■ About this exercise
Pictures excluded, please transcribe exactly the lines from the one with "Where should I" through the end of the records below, and nothing more.

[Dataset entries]
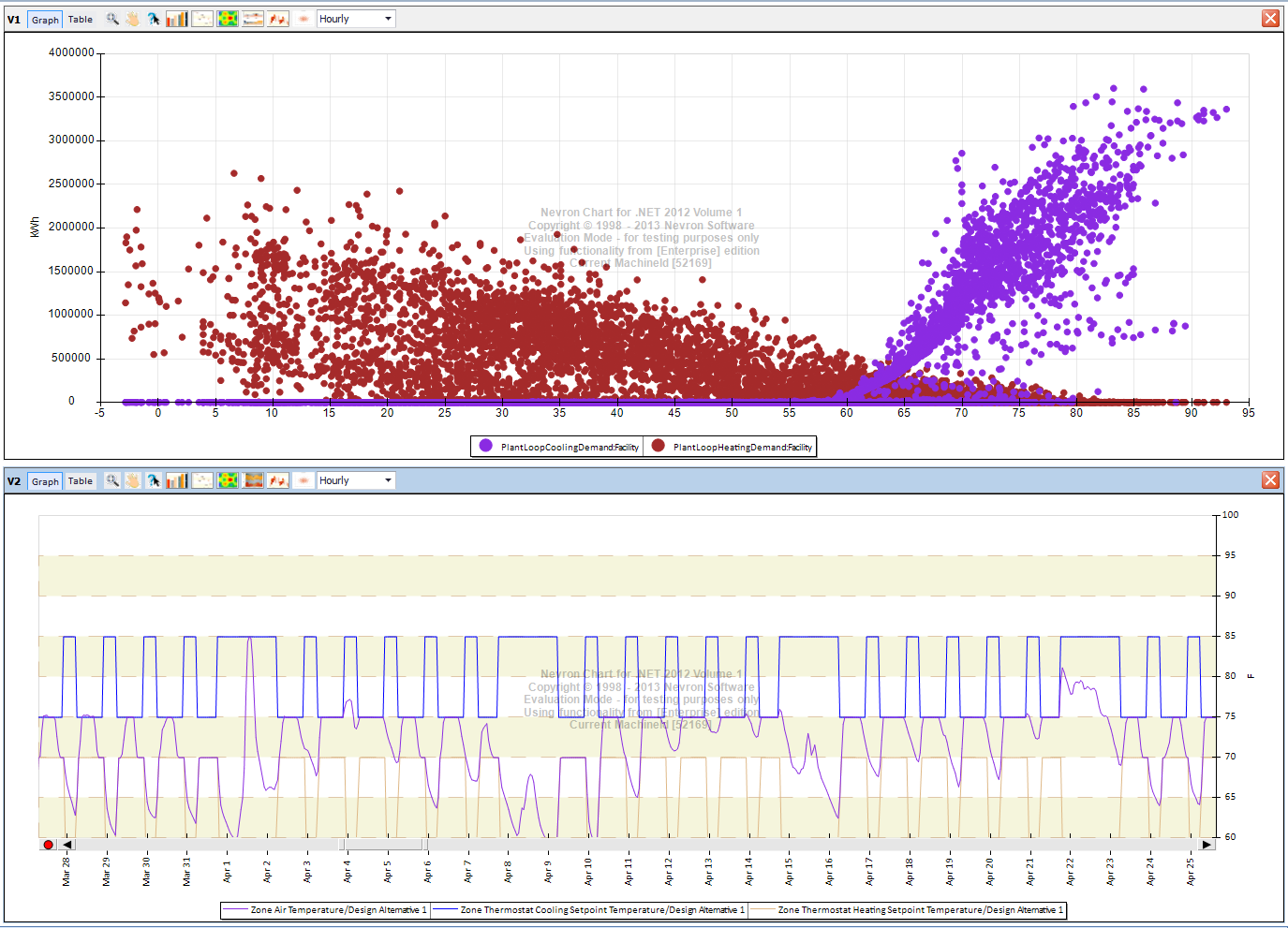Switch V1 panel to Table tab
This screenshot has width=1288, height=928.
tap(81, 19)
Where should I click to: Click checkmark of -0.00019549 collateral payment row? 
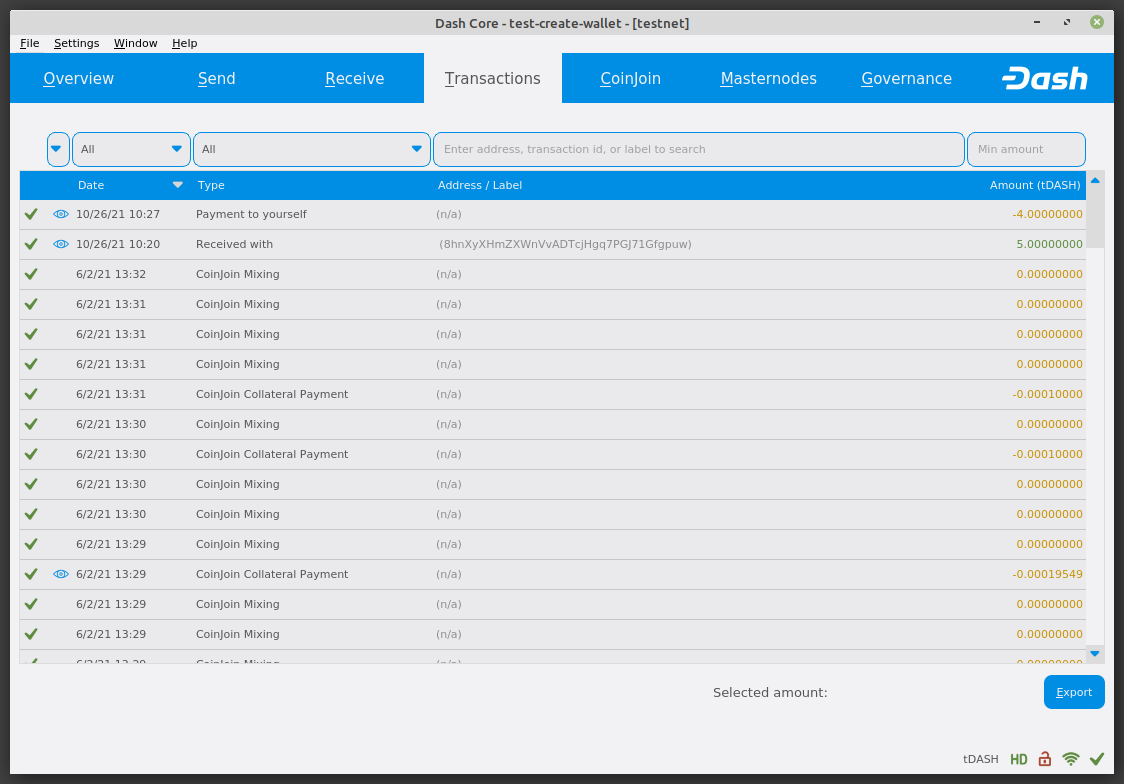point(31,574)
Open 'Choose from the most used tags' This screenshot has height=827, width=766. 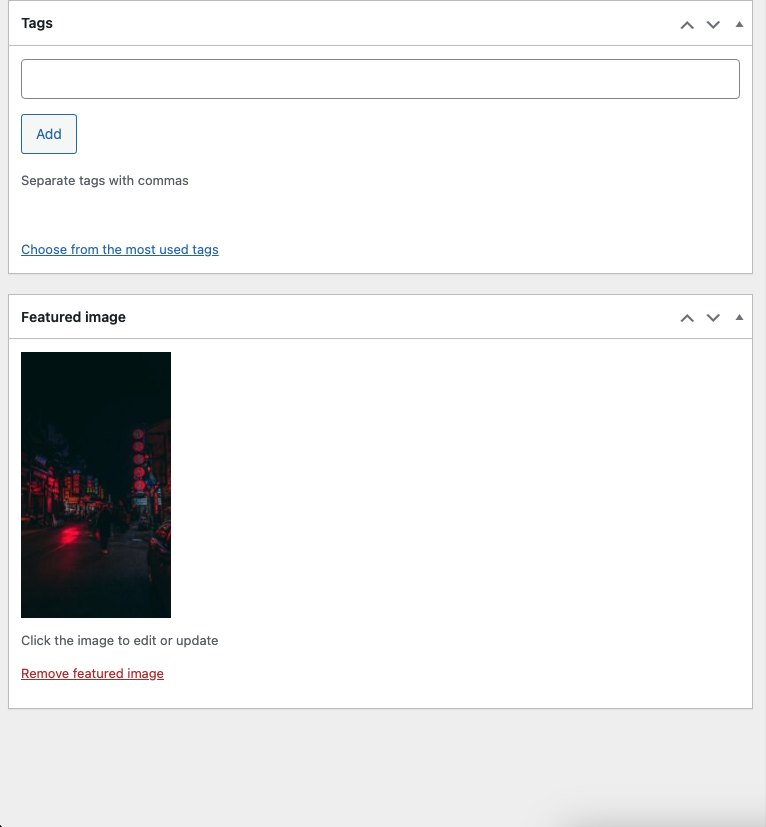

■ Solution to this task
Where should I click to: Click checkmark of -0.00019549 collateral payment row? 
point(31,574)
Open 'Choose from the most used tags' This screenshot has height=827, width=766. 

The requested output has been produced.